Emergent physical properties of tissues are not readily understood by reductionist studies of their constituent cells. Here, we show molecular signals control cellular physical properties to collectively determine tissue mechanics of lymph nodes (LNs). LNs paradoxically maintain robust tissue architecture in homeostasis yet are continually poised for extensive tissue expansion upon immune challenge.
The most populous stromal cell component of the LN are fibroblastic reticular cells (FRCs) which span the whole tissue generating an interconnected cellular network surrounding bundles of extracellular matrix (ECM) fibres, termed the conduit. During immunogenic challenge, fluid flow and lymphocyte packing dramatically increase, driving expansion of the LN. Failure to respond to changing mechanical pressures can lead to tissue damage and dysfunction. We questioned how FRCs, and the associated ECM conduit structure mechanically responds to this challenge to preserve the integrity of the FRC network, required for optimal immune responses. By using a novel FRC-targeting mouse model alongside ex vivo and in vitro biophysical assays we test the hypothesis that the FRC network generates mechanical tension to buffer and respond to physical forces in the expanding LN.

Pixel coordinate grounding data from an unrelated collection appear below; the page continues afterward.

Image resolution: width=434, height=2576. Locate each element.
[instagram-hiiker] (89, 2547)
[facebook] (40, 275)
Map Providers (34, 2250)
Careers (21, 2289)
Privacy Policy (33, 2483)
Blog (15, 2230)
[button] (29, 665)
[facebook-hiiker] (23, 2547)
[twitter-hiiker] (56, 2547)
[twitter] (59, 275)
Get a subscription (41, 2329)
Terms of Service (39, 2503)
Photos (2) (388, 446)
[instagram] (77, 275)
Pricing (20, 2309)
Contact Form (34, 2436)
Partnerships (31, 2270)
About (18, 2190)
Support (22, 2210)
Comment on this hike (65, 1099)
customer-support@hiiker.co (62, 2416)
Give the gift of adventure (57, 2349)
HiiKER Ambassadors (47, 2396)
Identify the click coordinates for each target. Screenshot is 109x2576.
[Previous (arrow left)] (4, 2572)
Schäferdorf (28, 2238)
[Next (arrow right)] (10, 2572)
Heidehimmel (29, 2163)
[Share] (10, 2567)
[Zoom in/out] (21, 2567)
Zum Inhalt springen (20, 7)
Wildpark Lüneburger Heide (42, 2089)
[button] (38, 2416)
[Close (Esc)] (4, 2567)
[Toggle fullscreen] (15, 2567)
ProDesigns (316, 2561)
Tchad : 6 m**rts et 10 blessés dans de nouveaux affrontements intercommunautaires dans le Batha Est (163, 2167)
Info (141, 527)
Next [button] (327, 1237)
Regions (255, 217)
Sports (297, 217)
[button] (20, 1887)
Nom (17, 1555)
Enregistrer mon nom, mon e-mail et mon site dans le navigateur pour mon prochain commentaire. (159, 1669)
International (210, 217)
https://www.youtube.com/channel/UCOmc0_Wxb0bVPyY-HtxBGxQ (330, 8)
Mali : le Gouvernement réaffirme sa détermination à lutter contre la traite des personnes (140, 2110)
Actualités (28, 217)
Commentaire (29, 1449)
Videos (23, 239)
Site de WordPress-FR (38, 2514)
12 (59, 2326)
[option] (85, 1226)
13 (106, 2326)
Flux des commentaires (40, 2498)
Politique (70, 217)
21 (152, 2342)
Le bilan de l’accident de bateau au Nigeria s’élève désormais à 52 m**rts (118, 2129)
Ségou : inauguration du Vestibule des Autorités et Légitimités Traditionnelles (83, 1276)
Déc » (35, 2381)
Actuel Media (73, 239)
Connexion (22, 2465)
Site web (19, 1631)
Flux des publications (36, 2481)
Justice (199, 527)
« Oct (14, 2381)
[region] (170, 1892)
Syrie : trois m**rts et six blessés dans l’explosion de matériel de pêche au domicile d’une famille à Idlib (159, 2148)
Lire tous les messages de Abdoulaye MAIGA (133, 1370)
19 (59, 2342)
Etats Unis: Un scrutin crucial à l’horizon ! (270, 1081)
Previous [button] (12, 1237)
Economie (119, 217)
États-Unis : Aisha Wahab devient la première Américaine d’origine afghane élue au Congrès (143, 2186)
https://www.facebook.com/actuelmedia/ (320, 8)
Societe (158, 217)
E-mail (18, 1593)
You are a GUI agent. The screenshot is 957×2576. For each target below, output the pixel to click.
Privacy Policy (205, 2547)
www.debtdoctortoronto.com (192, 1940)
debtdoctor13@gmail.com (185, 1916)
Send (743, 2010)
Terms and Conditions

Laser ablation of the FRC network demonstrated that the cytoskeletal mechanics of FRCs determine tissue tension in the steady state and throughout inflammation, independently of extracellular matrix scaffolds. Analysis of FRC cell surface mechanics using optical tweezers and osmotic swelling revealed that CLEC-2, expressed on migratory dendritic cells, binding to Podoplanin on the surface of FRCs decreases membrane tension, permitting cell elongation and interdigitation through expedited access to plasma membrane reservoirs. Importantly, we found that increased mechanical tension in the FRC network gates the initiation of fibroblast proliferation, restoring homeostatic cellular ratios with lymphocytes through expansion. This study demonstrates that there is a mechanical balancing act orchestrated by the FRC network to control LN expansion and maintain tissue architecture.